La
force du président Aziz c’est sa témérité. Son courage, diront ses
admirateurs. Sa « folie » (des grandeurs), rétorqueront ses opposants.
Qu’on l’aime ou pas, il faut reconnaître que l’homme tire un grand
bénéfice de sa propension à agir. A ses collaborateurs, il dit : faites
et puis on verra après !
J’étais de ceux qui pensaient qu’organiser un sommet de la Ligue arabe à Nouakchott était une folie. A plusieurs points de vue. Mes raisons ?
Nouakchott n’est pas une ville, au sens où l’entendent nos frères du
Machrek et du Maghreb. Les premiers avaient converti (enfoui) leurs
pétrodollars en villes qui concurrencent, du point de vue architecture,
équipements, loisirs et plaisir, les plus grandes cités d’Europe et
d’Amérique. Les seconds (Marocains, Algériens, Tunisiens) se confondent,
à nos yeux, avec nos « ancêtres les Gaulois ». Comment alors penser
inviter tout ce beau monde à Nouakchott et, sans peser le pour et le
contre, passer à l’acte. Aziz l’a fait.
A voir le déroulement du 27ème sommet de la Ligue arabe, on voit bien que c’est un coup gagnant. « Nous organiserons ce sommet, même sous la tente
», avait dit le président Aziz. Et, effectivement, une tente
gigantesque a été dressée dans l’enceinte du Palais des congrès de
Nouakchott pour accueillir les réunions du « sommeil » de la Ligue
arabe.
Cette infrastructure de
fortune a coûté une fortune : 700 millions d’ouvrages (2,5 millions de
dollars US), rapportent certains médias. Mais qu’importe ! Organiser le
premier sommet de la Ligue arabe à Nouakchott dans l’histoire du pays
n’a pas de prix. Les 22 pays membres sont là.

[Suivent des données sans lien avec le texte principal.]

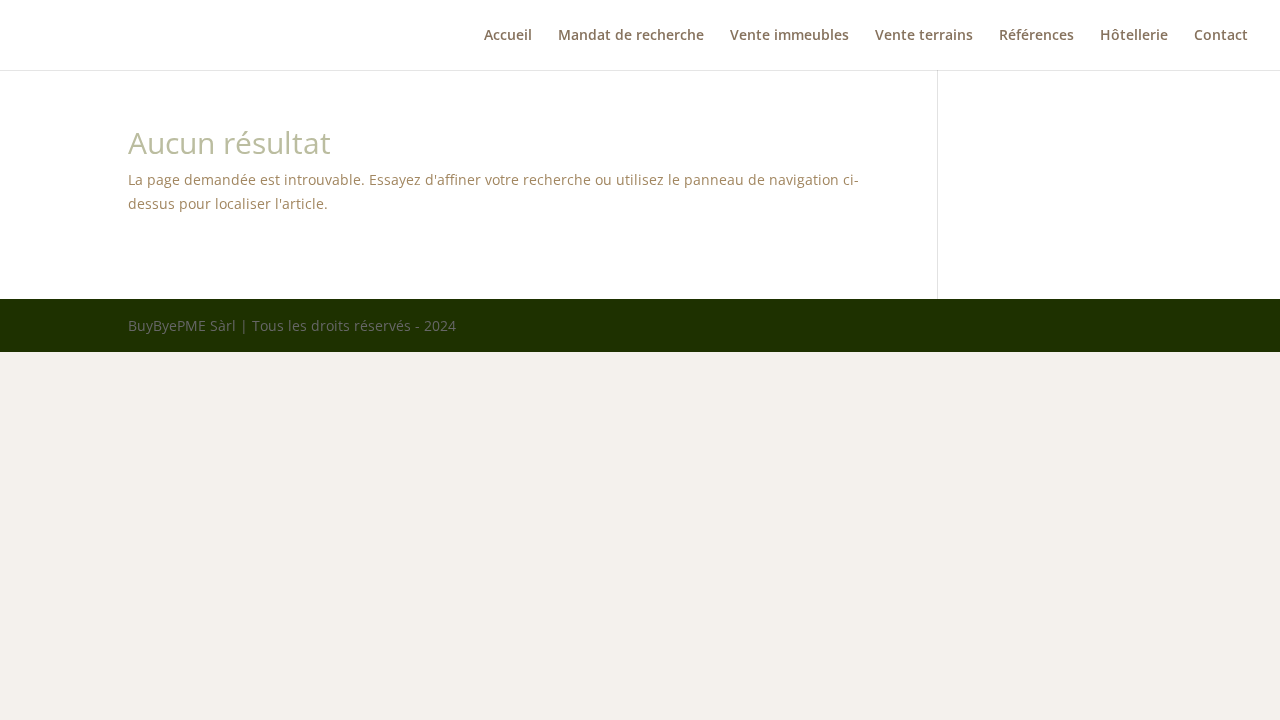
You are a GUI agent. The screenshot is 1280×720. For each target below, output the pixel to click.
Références (1036, 36)
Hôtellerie (1134, 36)
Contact (1221, 36)
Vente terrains (924, 36)
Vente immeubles (789, 36)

Si les mauritaniens
déplorent l’absence de plusieurs têtes couronnées (Salman d’Arabie
saoudite, Mohamed VI du Maroc, Qabous d’Oman, Abdalla II de Jordanie,
etc) et de présidents qui comptent (Egypte, Tunisie), d’autres ont tenu à
honorer leur hôte mauritanien (l’émir Temim du Qatar, l’émir du
Koweït). C’est un succès diplomatique notoire. Et certainement une bonne
perspective pour les investissements en Mauritanie. Ces deux pays
comptent en effet beaucoup pour Nouakchott étant de ceux qui, avec
l’Arabie saoudite, lui ont permis de faire face à la crise économique
consécutive à la chute des prix des matières premières (fer, or, cuivre)
depuis 2014.
Autre coup gagnant : l’ouverture, un mois avant ce sommet, du nouvel aéroport international de Nouakchott « Oumtounsi ».

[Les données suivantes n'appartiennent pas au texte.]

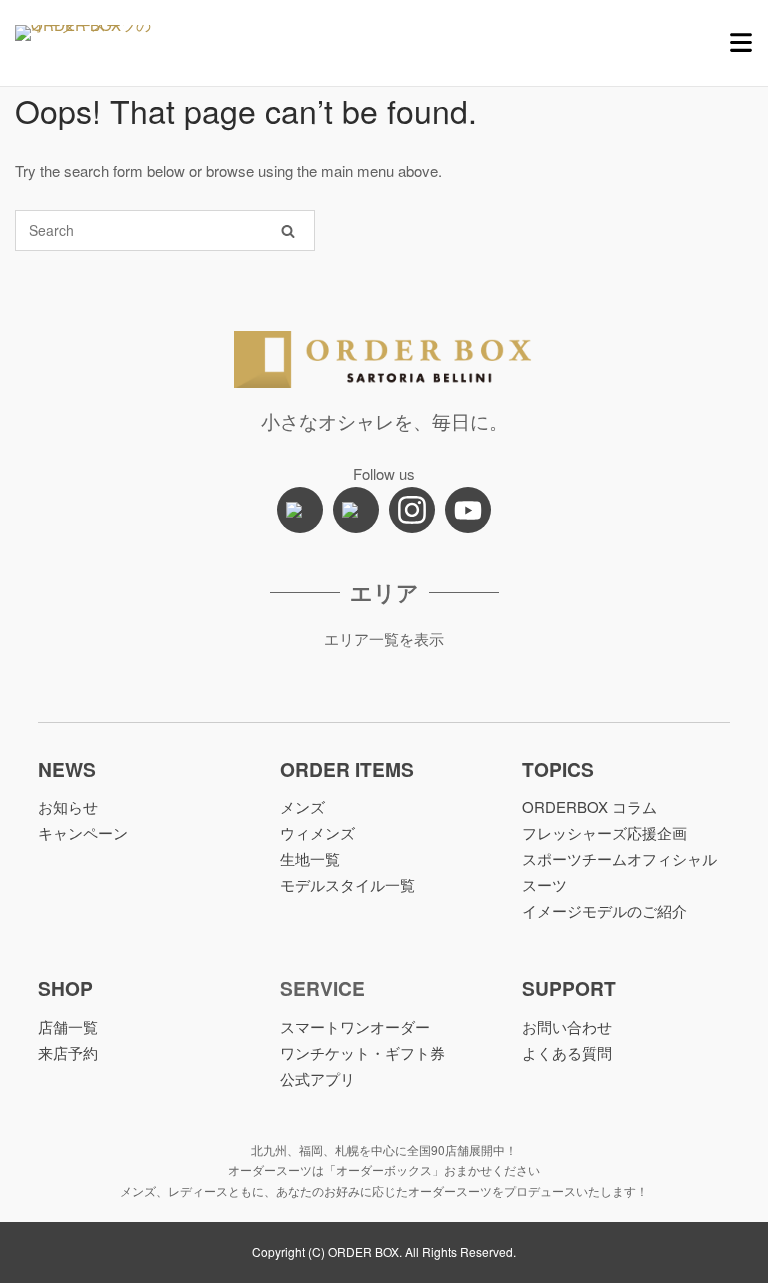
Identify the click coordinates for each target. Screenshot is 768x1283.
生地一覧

C’est l’occasion pour le gouvernement de couper court à toutes les
critiques sur la réalisation de cette infrastructure qui aurait coûté,
selon certaines estimations, près de 300 millions de dollars US. Si la
Mauritanie ne disposait pas d’un tel aéroport, elle devait attendre
encore longtemps avant d’envisager l’accueil d’un tel sommet.
Le dernier coup gagnant du président Aziz est d’avoir profité de
l’organisation de ce sommet pour mettre à niveau certaines
infrastructures de la capitale.
Certes, on ne sait quelles sommes ont été engagées dans cette opération
également suspectée de forts relents de gabegie, mais les Nouakchottois
sont contents que leur ville ressemble enfin, dans sa partie « utile » à
quelque chose. Ce travail « dans l’urgence » a été mitraillé par une
opposition qui, faute de dialogue, ne manque aucune occasion pour tirer à
boulets rouges sur un pouvoir qui lui rend « au double » sa monnaie.
Globalement donc, le sommet de Nouakchott est une réussite. La
Mauritanie aura eu son « tour » et prouvé qu’elle peut organiser une
grande rencontre. Les « frères » arabes sont venus, ont vu et l’on
espère qu’ils reviendront pour investir. Enfin, Aziz a joué et gagné :
jusqu’au prochain sommet, il se présentera comme le « chef » des Arabes,
comme il l’a été, en 2014, pour les Africains.